_Directions for this task_
Given the material below, output exactly the lines from the line with "Open the Microsoft Word app icon" to the line with "Given: Select the", both ends included, and no other lines.

■ ■ ■

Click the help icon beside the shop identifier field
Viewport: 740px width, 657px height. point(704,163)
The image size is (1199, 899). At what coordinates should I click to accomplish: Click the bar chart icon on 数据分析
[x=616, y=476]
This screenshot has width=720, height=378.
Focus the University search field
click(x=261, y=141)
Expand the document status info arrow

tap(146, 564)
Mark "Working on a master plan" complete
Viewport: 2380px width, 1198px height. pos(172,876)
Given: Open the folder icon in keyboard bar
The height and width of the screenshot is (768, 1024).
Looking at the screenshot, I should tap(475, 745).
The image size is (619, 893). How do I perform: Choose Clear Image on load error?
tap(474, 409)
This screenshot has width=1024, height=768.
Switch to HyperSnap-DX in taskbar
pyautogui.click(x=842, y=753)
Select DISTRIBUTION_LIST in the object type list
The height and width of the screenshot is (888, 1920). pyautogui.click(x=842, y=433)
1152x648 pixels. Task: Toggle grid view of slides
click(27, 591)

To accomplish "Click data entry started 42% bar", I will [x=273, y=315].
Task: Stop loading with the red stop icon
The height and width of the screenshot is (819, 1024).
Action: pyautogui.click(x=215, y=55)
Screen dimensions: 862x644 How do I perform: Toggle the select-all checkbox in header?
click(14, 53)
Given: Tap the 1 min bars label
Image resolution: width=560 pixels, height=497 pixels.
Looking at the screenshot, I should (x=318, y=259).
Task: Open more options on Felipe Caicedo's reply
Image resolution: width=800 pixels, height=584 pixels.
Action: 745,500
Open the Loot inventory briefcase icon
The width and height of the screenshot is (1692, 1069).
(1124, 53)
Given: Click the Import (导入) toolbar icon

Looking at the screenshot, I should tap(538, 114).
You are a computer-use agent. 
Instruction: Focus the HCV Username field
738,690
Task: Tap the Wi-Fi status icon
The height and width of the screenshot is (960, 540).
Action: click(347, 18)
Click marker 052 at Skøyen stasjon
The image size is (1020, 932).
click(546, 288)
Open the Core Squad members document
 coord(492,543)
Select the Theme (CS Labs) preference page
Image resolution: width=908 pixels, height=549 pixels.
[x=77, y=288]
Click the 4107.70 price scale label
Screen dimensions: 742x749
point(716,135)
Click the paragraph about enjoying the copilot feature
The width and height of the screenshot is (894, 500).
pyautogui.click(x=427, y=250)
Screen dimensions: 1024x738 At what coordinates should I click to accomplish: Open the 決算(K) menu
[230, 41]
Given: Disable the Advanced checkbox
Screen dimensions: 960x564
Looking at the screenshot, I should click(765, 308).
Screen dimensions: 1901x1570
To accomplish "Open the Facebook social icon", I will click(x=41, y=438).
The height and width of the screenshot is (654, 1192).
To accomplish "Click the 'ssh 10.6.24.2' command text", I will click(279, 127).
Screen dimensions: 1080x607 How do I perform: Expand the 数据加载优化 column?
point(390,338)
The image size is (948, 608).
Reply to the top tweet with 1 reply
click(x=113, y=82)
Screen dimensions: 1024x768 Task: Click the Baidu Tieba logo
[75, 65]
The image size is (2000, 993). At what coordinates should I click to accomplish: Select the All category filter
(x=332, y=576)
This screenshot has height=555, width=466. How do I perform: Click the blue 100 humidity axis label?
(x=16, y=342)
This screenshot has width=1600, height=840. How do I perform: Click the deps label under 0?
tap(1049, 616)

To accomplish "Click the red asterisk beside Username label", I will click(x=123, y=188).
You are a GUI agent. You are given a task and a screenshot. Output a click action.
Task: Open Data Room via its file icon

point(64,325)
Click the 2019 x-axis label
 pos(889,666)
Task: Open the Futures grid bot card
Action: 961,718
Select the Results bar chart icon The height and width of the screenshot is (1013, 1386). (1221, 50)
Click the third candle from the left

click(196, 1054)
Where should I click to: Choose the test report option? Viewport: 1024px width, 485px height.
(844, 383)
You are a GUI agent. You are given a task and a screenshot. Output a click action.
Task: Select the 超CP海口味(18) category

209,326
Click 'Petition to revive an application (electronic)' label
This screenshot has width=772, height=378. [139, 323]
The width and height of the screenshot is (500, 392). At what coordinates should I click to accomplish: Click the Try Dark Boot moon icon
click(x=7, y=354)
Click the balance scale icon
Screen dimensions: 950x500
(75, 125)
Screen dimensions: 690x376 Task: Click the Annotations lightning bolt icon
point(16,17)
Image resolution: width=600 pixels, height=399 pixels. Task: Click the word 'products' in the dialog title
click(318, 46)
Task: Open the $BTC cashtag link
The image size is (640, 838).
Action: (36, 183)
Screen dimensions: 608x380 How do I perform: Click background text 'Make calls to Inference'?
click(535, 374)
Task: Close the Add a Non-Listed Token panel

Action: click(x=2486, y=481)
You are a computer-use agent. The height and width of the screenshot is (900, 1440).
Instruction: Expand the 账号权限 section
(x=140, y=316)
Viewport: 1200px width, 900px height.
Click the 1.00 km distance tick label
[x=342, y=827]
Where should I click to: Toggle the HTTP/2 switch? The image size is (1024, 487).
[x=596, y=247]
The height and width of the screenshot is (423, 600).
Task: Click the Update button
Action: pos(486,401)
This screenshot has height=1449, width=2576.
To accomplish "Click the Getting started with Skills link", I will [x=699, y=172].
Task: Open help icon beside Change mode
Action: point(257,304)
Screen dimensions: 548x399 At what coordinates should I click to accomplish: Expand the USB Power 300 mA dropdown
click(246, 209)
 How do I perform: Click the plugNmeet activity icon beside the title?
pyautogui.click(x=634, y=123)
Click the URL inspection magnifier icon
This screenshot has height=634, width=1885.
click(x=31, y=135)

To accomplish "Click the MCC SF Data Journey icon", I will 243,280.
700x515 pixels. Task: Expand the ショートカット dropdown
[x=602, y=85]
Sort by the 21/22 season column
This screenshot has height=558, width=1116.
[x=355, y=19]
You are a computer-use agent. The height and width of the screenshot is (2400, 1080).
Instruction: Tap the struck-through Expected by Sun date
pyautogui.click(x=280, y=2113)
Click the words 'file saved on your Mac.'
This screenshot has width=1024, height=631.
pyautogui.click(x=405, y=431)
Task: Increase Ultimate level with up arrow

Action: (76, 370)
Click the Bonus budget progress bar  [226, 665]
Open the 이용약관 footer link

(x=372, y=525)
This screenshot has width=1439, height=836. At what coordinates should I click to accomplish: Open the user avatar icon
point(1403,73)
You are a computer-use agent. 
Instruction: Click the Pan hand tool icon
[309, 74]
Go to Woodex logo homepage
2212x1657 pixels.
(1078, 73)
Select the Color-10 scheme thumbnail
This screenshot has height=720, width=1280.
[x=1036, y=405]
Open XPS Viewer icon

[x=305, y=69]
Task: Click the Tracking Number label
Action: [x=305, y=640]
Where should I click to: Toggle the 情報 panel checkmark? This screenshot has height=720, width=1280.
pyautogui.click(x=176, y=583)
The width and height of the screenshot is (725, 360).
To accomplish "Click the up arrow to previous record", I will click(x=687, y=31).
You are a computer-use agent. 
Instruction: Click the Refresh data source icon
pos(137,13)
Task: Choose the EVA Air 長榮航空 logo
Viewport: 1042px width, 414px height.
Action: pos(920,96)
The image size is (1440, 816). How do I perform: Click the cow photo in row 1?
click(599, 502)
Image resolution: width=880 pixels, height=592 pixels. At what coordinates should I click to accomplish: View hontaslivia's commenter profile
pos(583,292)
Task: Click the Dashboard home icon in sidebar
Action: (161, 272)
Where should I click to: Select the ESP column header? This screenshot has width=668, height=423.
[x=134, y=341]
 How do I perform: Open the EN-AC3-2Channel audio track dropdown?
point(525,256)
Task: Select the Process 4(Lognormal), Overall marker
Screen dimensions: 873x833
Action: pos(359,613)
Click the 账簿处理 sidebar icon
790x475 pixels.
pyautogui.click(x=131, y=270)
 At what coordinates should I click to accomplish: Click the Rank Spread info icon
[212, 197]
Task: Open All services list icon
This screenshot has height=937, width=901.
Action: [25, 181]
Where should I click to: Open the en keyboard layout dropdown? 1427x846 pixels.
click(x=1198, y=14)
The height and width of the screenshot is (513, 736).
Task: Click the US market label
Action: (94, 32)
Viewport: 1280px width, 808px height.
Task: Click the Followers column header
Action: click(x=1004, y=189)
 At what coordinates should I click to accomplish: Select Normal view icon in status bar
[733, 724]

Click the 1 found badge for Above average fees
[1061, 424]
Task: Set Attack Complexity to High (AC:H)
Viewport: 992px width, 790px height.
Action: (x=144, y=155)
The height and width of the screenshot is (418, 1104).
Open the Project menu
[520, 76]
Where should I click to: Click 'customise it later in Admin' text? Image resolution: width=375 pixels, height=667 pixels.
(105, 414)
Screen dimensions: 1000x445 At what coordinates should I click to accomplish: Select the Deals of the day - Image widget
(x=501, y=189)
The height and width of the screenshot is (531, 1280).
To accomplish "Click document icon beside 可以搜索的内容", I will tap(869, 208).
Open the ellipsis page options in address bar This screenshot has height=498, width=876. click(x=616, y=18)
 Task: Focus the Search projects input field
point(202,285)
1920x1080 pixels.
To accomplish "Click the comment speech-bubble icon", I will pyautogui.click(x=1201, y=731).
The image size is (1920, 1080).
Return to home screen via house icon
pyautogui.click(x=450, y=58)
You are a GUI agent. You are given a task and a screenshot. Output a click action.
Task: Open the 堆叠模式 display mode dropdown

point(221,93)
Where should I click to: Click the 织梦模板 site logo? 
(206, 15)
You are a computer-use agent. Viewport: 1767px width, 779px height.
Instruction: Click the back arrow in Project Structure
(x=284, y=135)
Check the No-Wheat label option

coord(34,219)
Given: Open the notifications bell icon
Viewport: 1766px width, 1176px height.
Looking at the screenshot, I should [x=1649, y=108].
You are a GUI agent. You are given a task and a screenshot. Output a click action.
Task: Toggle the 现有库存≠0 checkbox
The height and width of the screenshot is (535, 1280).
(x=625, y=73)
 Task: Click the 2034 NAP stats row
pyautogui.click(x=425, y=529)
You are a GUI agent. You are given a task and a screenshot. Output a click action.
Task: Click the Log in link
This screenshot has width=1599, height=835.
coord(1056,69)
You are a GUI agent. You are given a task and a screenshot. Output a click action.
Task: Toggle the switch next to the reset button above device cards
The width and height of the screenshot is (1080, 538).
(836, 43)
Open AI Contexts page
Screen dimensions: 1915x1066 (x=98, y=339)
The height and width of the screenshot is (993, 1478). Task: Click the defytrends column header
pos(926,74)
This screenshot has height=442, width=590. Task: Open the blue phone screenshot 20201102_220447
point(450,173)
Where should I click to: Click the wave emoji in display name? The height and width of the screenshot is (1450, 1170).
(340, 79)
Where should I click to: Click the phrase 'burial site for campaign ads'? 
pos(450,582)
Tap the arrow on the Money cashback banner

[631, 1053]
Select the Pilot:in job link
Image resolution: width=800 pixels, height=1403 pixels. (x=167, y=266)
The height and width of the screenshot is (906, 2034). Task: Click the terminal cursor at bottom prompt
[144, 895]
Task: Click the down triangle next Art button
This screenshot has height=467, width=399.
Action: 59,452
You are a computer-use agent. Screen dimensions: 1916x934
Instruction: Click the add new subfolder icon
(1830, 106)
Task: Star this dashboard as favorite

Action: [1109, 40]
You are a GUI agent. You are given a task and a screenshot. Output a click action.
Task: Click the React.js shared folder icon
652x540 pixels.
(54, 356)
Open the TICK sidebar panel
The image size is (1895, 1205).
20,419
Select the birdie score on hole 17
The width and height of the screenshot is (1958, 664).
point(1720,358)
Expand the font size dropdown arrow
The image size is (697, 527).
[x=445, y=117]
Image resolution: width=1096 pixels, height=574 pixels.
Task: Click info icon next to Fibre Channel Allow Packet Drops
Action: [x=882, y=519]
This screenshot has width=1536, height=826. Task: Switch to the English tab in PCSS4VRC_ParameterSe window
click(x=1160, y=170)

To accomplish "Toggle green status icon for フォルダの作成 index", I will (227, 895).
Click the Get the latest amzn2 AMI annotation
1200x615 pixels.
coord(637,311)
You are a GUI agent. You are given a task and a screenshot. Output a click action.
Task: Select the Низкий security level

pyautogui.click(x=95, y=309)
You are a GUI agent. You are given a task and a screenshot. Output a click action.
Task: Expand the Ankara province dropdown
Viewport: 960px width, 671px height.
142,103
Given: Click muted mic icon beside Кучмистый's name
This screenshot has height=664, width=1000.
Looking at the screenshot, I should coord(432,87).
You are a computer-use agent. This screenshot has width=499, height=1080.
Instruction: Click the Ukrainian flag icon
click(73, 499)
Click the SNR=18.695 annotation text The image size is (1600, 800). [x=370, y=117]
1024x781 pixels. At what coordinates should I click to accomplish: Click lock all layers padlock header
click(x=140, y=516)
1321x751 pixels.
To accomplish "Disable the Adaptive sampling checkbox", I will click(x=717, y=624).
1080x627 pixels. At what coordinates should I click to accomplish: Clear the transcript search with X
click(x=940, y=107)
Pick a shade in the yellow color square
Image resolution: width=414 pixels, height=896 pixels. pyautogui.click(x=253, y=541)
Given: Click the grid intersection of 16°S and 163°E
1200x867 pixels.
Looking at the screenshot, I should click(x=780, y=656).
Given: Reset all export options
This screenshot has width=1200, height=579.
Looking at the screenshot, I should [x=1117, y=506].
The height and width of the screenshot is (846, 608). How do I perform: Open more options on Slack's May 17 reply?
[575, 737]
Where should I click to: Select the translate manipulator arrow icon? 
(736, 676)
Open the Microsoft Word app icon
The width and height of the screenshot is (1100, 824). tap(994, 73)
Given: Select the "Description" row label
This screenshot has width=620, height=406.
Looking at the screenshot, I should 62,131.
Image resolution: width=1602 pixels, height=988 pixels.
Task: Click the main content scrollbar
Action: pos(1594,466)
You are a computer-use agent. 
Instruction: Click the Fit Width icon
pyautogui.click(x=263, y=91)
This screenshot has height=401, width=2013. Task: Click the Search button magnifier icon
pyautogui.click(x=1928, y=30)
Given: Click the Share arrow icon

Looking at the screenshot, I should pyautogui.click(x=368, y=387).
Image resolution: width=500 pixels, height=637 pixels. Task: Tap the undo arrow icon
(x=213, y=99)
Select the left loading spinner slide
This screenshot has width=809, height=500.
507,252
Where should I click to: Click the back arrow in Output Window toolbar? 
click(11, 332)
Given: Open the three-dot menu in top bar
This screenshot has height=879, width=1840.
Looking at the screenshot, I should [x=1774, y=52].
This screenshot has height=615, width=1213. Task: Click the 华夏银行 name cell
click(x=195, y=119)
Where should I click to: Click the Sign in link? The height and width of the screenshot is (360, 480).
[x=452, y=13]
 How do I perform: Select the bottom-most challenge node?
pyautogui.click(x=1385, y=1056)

■ ■ ■

_Result_
Open the Microsoft Word app icon
The width and height of the screenshot is (1100, 824). tap(994, 73)
Given: Select the "Description" row label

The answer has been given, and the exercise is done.